当他睁开眼睛的时候,楚响的父亲已经回来了,在手术室门口和医生交谈。
范凡和邱晨也坐在对面的长椅上睡着了。在他旁边放了一份蔬菜便当和一瓶酸奶。
过臻伸了伸僵直的手臂,安静地走到楚深的背后,轻声打了个招呼:“楚叔叔,你回来了!”
他们是见过几次的。楚家的两位家长逢年过节都会回来看看。楚响的朋友不多,他们当然会特意留心一下,而过臻的俊朗外貌也容易给人留下深刻的映像。

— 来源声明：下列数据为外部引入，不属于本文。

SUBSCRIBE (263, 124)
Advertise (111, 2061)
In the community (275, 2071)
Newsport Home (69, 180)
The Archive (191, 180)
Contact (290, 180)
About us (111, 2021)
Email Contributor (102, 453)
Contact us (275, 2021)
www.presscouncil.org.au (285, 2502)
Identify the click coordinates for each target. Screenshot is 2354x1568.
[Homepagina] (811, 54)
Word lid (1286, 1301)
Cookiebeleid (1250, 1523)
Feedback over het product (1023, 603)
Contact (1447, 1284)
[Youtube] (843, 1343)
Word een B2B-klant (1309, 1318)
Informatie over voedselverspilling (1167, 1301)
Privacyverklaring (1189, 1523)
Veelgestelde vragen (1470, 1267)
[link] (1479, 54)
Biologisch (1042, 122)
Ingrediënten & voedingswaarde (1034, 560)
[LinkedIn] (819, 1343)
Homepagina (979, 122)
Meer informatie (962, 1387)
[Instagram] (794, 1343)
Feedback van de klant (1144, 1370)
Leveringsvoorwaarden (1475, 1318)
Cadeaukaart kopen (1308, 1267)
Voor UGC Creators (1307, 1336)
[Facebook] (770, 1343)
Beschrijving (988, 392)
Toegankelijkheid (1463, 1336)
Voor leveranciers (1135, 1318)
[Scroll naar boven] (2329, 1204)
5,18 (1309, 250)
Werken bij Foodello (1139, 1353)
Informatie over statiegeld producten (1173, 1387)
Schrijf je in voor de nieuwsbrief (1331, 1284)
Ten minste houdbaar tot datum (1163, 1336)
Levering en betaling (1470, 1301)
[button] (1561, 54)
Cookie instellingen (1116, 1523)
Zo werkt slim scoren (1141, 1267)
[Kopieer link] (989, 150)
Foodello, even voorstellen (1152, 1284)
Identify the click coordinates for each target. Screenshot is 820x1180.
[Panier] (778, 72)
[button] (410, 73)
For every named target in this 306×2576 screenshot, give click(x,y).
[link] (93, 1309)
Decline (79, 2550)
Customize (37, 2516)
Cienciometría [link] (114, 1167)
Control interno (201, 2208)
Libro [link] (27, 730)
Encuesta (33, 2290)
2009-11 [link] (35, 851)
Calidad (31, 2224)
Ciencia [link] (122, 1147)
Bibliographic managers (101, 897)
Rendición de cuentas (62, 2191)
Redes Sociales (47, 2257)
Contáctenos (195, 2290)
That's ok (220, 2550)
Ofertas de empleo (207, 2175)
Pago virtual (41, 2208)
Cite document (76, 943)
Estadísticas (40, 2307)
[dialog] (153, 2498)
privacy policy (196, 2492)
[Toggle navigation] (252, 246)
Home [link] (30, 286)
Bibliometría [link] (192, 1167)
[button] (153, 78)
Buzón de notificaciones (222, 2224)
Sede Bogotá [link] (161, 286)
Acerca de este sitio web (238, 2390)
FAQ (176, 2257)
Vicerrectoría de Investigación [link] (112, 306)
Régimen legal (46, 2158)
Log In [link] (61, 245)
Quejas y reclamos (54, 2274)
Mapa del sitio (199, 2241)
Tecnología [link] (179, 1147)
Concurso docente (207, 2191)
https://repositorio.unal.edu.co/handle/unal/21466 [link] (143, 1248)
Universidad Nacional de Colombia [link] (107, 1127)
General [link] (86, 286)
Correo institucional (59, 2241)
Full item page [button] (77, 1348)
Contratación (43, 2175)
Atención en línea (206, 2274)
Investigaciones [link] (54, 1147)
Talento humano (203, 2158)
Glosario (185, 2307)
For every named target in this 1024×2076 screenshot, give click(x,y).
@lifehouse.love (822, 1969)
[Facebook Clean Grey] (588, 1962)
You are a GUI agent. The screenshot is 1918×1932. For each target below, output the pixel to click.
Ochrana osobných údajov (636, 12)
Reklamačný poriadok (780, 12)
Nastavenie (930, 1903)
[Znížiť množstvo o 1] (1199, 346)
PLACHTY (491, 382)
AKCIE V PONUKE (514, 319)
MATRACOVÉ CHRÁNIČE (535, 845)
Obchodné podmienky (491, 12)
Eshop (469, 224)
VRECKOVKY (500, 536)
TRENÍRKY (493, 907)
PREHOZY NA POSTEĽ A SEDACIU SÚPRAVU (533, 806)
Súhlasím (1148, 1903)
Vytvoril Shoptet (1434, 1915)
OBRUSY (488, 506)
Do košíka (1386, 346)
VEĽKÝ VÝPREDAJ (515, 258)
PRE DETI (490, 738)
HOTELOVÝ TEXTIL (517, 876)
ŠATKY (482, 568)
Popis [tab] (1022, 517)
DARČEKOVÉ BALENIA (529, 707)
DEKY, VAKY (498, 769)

楚深一眼就认出了他,忍着疲惫和担忧,牵强地咧了咧嘴角,转身过来拍拍过臻的肩膀:“多亏你了,跑前跑后的帮了这么多的忙!”
“应该的!”他欠了欠身,“手术……”
“我同意了,越早做成功率越高。”楚深边说边走到长椅旁坐下,应该是一下班就赶了回来,因为担忧在飞机上也没能休息,“你联系上楚响了么?”
过臻摇摇头!估计范凡和邱晨也一直没打通电话,不然她们一定会叫醒他的。
“那孩子从小就跟他大伯最亲,平时谁多说一句他大伯的坏话,他就跟谁急。如果听说了这个消息,还不定得怎么…….”
过臻没能猜到他想用什么形容词,伤心?难过?疯狂?好像谁也想象不到楚响会怎么样。
“手术有成功率,楚叔叔不要太过担心。”他知道这些不过是官面儿上的安慰话,但是不说又会觉得少些什么。
手术灯亮着,就这么又过去了2个小时。
凌晨3点整。距下午4:30的第四节课,已经过去了整整十个半小时。巴家没人,谁也不知道巴小三被关在黑漆漆的器材馆里已经十个小时了。
从一开始有意识的挣扎,到现在完全神智不清。
巴元彻彻底底被恐惧占领,身子全部缩在一起。上身的短衫已经被下午出的汗水染湿,一入夜就成了刺骨的冰凉。
因为过度的自我紧张,她小腿上的肌肉已经出现了间歇性的痉挛现象。整个身子随之一抖一抖的,嘴里不住的发出不受控制的颤音。
和残留的最后一丝求生本能:救我……救我……救我……
两个小时,又是两个小时,手术室的灯终于灭了,医生摇着头从手术室里走了出来。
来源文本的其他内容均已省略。